I need to query a table with several million rows, and I want to make it the most optimized.
Let's assume that we want to control access to a movie theater with animated screens and save it as follows:
AccessRecord (TicketId, TicketCreationTimestamp, TheaterId, ShowId, MovieId, SeatId, CheckInTimestamp)
To simplify, the "Id" columns of the "bigint" and "Timestamp" data types are "datetime". Tickets are sold at any time, and people get access to the theater at random. And the primary key (also unique) is TicketId.
I want to get for each film and theater and show (time) AccessRecord information of the first and last person who turned to the theater to see mov. If two sessions happen simultaneously, I just need 1, either of them.

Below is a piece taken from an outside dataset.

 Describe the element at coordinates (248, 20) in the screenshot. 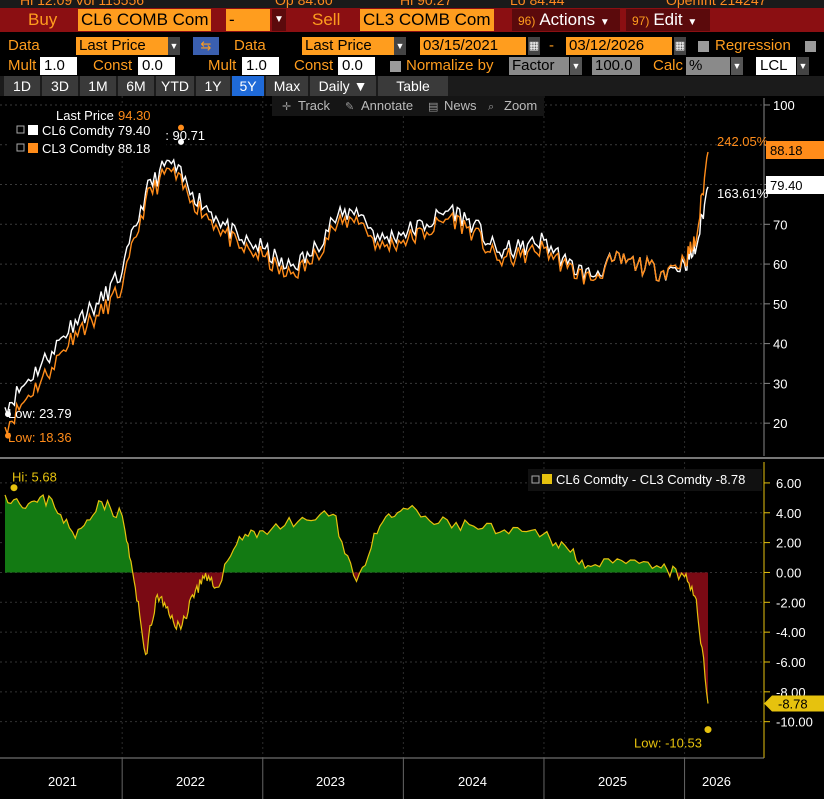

My solution would be to combine PK and the grouped column in the subquery to get the row:
select AccessRecord.* from AccessRecord inner join( select MAX(CONVERT(nvarchar(25),CheckInTimestamp, 121) + CONVERT(varchar(25), TicketId)) as MaxKey, MIN(CONVERT(nvarchar(25),CheckInTimestamp, 121) + CONVERT(varchar(25), TicketId)) as MinKey from AccessRecord group by MovieId, TheaterId, ShowId ) as MaxAccess on CONVERT(nvarchar(25),CheckInTimestamp, 121) + CONVERT(varchar(25), TicketId) = MaxKey or CONVERT(nvarchar(25),CheckInTimestamp, 121) + CONVERT(varchar(25), TicketId) = MinKey
Transformation 121 refers to the canonical expression resatate data, for example: aaaa-mm-dd hh: mi: ss.mmm (24h), therefore ordered as a string data type, it will give the same result as it is ordered as date and time.
As you can see, this association is not very optimized, any ideas?

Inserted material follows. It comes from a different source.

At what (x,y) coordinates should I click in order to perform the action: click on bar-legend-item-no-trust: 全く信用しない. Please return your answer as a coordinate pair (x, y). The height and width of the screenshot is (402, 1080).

Update with how I tested various solutions :
I checked all your answers in a real database with SQL Server 2008 R2 with a 3M row table to select the correct one.
If I get only the first or last person I contacted:
- Joe Taras solution lasts 10 seconds.
- GarethD's solution lasts 21 seconds.
If I get the same access, but with an ordered result by grouping columns:
- Joe Taras solution lasts 10 seconds.
- GarethD's solution lasts 46 seconds.
If I get both (first and last) people who handle an ordered result:
- The decision of Joe Taras (makes the union) lasts 19 seconds.
- GarethD's solution lasts 49 seconds.
The rest of the solutions (even mine) last more than 60 seconds in the first test, so I canceled it.